• Work required: Please reproduce, word for word, the part of the text on the Amazon cloud cluster starting at "Cycle demonstrated the" and ending at "Amazon isn’t saying.".

• Page text:
Start of Block

Amazon offers its own special cluster compute instances, at a higher cost than regular-sized virtual machines. These cluster instances provide 10 Gigabit Ethernet networking along with greater CPU and memory, but they weren’t necessary to build the Cycle Computing cluster.
The pharmaceutical company’s job, related to molecular modeling, was “embarrassingly parallel” so a fast interconnect wasn’t crucial. To further reduce costs, Cycle took advantage of Amazon’s low-price “spot instances.” To manage the cluster, Cycle Computing used its own management software as well as the Condor High-Throughput Computing software and Chef, an open source systems integration framework.
Cycle demonstrated the power of the Amazon cloud earlier this year with a 10,000-core cluster built for a smaller pharma firm called Genentech. Now, 10,000 cores is a relatively easy task, says Powers. “We think we’ve mastered the small-scale environments,” he said. 30,000 cores isn’t the end game, either. Going forward, Cycle plans bigger, more complicated clusters, perhaps ones that will require Amazon’s special cluster compute instances.
The 30,000-core cluster may or may not be the biggest one run on EC2. Amazon isn’t saying.
“I can’t share specific customer details, but can tell you that we do have businesses of all sizes running large-scale, high-performance computing workloads on AWS [Amazon Web Services], including distributed clusters like the Cycle Computing 30,000 core cluster to tightly-coupled clusters often used for science and engineering applications such as computational fluid dynamics and molecular dynamics simulation,” an Amazon spokesperson told Ars.

End of Block

• Excerpted data:
Start of Block

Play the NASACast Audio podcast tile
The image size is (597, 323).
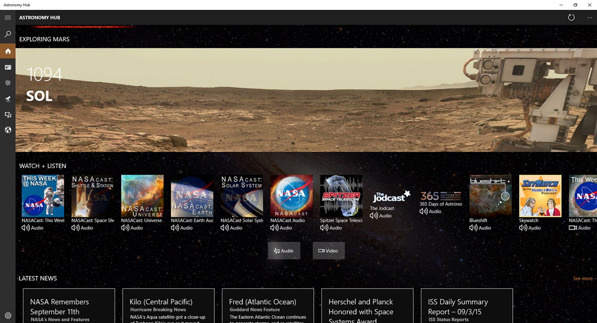pyautogui.click(x=292, y=196)
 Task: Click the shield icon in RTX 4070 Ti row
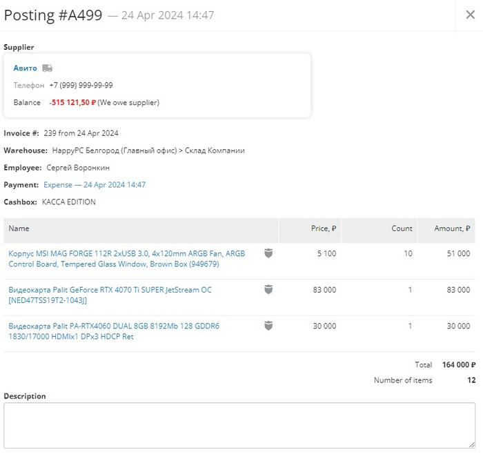(268, 290)
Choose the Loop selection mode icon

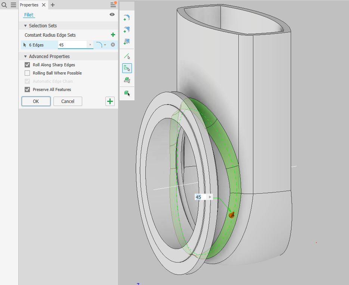point(127,68)
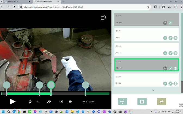183x114 pixels.
Task: Click the slow-down walking speed icon
Action: tap(30, 102)
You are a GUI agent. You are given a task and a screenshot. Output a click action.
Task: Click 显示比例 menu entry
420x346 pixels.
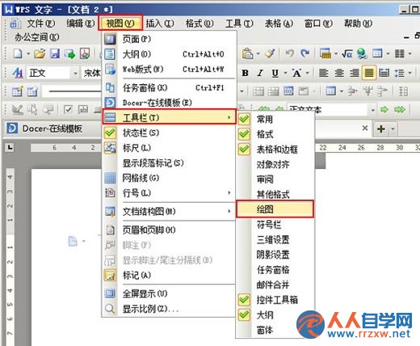[169, 309]
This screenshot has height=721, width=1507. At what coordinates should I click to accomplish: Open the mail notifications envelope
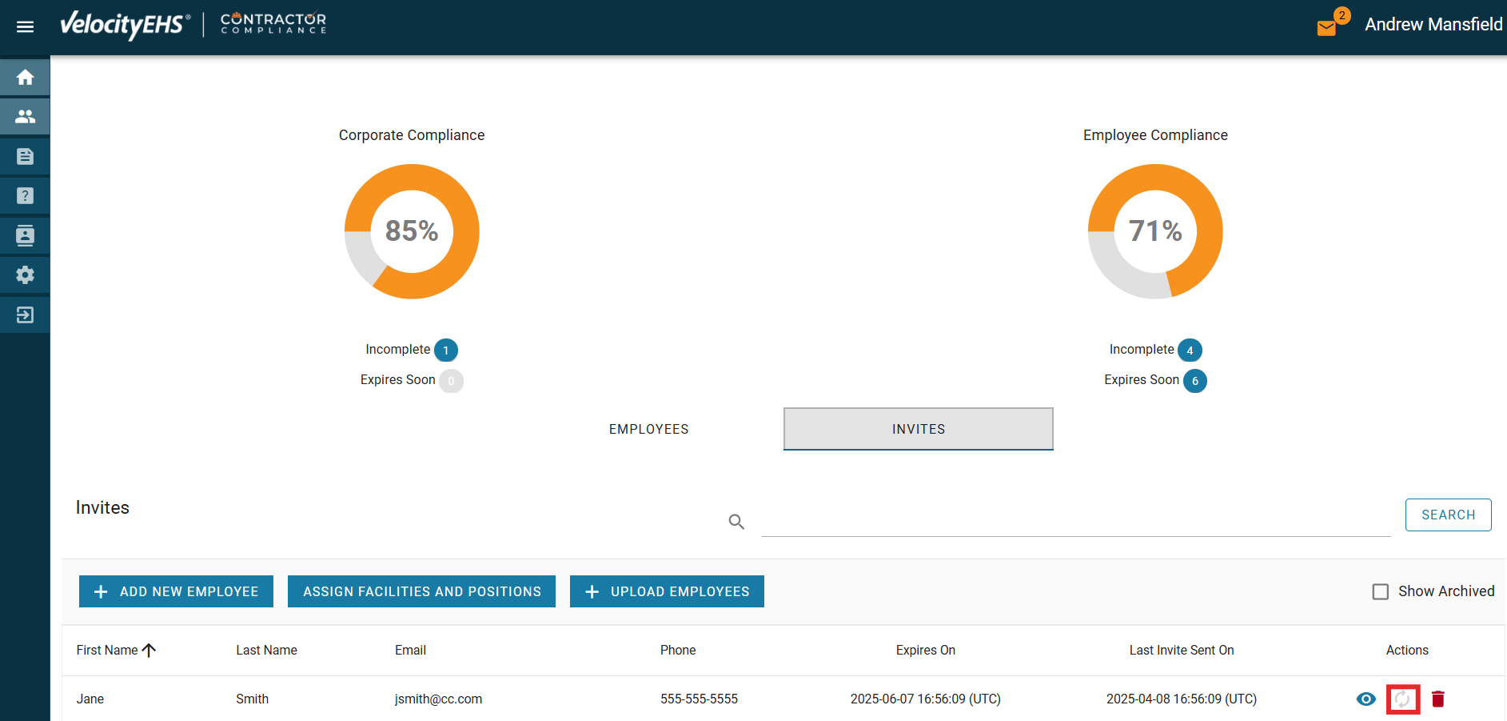1327,28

End of Block

• Answer space:
Cycle demonstrated the power of the Amazon cloud earlier this year with a 10,000-core cluster built for a smaller pharma firm called Genentech. Now, 10,000 cores is a relatively easy task, says Powers. “We think we’ve mastered the small-scale environments,” he said. 30,000 cores isn’t the end game, either. Going forward, Cycle plans bigger, more complicated clusters, perhaps ones that will require Amazon’s special cluster compute instances.
The 30,000-core cluster may or may not be the biggest one run on EC2. Amazon isn’t saying.